No respondí, no supe, tal vez bromeaba, a su propuesta.

–Por favor, encuentre a Castilla. Quedan muchas cosas por decirnos entre él y yo ‒se sonrió‒: Redigo, sin drama, lo que cantó aquél otro Hernández, el de talento, pero soy igual de sincero.

En algún momento: pausa entre anchoas y aceitunas, le pidió un bolígrafo a «Lalín»; alisó contra el mostrador una servilleta, me lanzó un par de rápidos visajes en tanto garabateaba ligero con el bolígrafo y no tardó en alargarme el papel: ahí estaba yo, pinchando una aceituna.

–Le entrego este muerto –dijo–. No es gran cosa: fugaz emoción de agradecimiento por buscar a mi tonto gemelo. Usted encontrará al pobre despistado; no andará muy lejos, no sabe, aunque él crea lo contrario.

Conservo el dibujo, mancha de aceite incluida, debidamente enmarcado, en una pared de mi despacho.

–Adiós –se despidió–. Yo me quedo aquí acariciando, con mucha suavidad, a este gatito arisco: el olvido. Nadie hace lenguas de mí, no repetirá el cuento griego o renacentista que anuncia al genio –le asomó la burla en la sonrisa–. Sí, me quedo; si no, a Lalín ‒apuntó al camarero‒ le da llorona.

Y no dio más de sí; se atascó en su circunloquio y no hubo manera.

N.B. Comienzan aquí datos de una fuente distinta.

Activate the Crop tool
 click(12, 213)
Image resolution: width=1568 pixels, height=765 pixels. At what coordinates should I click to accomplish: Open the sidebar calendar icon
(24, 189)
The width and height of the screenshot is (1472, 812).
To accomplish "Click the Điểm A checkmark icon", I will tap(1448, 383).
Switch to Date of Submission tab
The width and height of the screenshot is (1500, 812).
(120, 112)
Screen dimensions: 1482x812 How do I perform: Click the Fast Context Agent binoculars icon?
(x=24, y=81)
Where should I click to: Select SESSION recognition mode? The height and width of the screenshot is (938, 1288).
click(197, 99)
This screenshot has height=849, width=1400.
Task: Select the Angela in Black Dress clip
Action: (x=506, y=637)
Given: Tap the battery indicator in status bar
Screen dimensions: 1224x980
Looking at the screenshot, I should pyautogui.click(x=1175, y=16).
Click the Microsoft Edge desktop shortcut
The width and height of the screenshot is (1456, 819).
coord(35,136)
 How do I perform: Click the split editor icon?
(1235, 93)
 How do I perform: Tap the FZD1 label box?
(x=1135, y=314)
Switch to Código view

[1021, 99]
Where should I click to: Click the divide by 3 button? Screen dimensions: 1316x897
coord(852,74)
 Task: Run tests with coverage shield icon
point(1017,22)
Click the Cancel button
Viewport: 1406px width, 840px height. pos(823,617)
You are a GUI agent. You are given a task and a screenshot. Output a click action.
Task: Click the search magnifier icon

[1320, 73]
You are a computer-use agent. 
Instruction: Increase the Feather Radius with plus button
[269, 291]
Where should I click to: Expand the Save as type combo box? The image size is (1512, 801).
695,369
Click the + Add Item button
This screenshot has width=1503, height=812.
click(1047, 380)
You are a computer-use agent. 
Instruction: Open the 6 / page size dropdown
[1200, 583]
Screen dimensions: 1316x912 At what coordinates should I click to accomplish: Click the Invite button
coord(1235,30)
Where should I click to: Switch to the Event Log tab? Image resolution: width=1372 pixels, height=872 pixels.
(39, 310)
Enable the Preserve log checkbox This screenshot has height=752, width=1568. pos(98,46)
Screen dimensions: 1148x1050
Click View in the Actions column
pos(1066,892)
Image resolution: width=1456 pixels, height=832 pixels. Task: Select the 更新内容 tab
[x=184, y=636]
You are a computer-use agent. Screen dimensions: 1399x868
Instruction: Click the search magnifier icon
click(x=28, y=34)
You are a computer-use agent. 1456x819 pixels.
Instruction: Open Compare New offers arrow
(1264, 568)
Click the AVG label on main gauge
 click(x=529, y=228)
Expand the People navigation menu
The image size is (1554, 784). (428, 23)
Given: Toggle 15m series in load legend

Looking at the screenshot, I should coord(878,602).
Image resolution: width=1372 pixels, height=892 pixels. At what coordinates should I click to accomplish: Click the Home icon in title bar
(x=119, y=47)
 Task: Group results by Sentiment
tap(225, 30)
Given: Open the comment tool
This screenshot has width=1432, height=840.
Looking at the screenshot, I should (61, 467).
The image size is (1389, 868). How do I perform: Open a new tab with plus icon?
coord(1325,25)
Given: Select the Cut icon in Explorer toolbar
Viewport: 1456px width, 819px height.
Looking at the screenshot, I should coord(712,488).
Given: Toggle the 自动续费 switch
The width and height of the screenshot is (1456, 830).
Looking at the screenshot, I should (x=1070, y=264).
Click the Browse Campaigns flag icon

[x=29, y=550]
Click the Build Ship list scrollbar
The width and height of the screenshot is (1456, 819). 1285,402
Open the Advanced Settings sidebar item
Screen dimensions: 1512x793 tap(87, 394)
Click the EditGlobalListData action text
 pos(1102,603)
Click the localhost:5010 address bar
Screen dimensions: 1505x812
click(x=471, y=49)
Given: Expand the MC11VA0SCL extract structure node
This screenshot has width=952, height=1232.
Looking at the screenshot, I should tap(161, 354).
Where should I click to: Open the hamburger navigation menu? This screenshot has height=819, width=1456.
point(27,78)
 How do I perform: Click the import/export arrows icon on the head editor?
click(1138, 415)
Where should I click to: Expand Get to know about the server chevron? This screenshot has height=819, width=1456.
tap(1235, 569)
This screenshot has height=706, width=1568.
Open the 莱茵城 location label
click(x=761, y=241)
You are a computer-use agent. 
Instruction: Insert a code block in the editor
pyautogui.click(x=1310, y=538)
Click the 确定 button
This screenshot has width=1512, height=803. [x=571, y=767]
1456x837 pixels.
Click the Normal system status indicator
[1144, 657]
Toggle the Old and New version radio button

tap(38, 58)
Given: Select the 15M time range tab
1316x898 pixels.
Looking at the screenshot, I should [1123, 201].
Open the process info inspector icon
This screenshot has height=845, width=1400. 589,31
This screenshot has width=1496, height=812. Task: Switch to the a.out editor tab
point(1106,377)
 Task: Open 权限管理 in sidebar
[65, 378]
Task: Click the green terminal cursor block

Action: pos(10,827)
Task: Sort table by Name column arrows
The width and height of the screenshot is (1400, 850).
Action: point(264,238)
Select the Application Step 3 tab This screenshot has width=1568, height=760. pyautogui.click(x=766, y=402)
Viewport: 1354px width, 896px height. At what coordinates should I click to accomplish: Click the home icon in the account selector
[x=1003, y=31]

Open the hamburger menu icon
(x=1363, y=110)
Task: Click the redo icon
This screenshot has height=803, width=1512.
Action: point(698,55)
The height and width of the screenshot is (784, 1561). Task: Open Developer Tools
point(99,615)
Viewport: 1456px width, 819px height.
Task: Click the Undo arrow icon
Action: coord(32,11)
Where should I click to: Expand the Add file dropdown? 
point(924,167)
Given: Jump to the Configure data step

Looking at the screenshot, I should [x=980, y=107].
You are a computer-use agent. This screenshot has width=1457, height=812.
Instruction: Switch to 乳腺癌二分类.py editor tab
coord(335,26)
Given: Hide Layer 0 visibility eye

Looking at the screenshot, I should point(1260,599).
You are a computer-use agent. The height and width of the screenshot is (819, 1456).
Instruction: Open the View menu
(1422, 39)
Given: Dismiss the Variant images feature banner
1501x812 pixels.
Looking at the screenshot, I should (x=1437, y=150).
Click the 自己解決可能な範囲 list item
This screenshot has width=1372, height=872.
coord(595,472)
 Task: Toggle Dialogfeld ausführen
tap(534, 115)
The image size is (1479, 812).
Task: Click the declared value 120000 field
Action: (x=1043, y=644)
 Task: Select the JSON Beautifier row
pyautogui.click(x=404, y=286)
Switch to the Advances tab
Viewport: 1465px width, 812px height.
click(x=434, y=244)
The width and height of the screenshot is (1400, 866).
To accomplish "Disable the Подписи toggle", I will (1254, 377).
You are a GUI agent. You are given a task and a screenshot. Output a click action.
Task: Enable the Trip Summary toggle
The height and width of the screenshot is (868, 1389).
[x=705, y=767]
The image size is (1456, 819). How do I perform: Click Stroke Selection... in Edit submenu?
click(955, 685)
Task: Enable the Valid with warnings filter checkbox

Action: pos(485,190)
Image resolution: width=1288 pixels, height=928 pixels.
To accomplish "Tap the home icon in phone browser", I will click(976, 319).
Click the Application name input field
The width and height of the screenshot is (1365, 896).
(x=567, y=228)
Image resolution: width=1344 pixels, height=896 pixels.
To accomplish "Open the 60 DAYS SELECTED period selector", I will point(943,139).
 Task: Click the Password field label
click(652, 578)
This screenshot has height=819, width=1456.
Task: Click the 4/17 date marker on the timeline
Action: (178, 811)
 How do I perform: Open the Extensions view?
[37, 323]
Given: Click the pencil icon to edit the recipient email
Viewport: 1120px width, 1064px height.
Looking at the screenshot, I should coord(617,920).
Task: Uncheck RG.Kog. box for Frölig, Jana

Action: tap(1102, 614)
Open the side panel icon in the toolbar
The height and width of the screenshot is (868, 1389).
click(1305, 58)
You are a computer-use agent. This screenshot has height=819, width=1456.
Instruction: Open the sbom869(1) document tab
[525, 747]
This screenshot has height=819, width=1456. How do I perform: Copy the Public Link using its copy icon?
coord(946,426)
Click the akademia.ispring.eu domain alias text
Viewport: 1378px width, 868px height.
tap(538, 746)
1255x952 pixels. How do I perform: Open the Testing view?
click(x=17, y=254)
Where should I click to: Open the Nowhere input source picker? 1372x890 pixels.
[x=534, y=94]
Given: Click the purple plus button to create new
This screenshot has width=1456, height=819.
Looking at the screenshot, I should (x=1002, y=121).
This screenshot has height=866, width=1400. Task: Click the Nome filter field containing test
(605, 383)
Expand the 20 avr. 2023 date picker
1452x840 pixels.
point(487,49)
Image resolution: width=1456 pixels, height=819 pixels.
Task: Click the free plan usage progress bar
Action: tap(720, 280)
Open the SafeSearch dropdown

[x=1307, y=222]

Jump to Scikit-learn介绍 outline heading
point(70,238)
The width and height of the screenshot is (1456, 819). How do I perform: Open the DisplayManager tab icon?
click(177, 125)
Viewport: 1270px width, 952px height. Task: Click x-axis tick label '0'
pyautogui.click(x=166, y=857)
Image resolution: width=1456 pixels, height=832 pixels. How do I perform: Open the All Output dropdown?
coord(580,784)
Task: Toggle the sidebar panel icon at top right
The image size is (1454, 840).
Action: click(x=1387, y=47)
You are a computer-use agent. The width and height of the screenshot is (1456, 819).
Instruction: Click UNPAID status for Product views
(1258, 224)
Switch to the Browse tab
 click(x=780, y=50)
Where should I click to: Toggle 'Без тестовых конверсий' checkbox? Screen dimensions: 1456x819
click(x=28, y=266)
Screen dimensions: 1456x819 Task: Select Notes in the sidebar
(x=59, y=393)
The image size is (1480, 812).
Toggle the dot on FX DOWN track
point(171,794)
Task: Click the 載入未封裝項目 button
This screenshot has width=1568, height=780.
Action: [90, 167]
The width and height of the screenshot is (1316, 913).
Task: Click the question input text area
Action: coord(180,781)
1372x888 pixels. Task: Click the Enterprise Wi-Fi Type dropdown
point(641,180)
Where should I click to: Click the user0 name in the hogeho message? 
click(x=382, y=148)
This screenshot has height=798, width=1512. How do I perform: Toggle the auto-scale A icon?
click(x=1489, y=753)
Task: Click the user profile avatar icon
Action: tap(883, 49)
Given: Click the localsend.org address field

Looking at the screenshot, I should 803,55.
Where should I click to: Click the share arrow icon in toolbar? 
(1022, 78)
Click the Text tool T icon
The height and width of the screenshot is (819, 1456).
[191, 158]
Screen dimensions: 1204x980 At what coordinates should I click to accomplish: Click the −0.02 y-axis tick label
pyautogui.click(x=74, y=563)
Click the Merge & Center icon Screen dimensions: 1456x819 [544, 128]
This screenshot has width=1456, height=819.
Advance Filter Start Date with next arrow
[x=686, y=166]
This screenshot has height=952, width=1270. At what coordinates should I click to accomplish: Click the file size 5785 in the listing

Pagué lo consumido; él, inmerso en sus elucubraciones, ni se dio cuenta.

Quedó tal como lo encontré, recostado en la barra, disolviéndose ‒como él diría‒ en la penumbra torpe del café. Le aparentaba un poso, un recuelo amargo en los ojos que fluía como niebla y enturbiaba su figura, cuando me fui.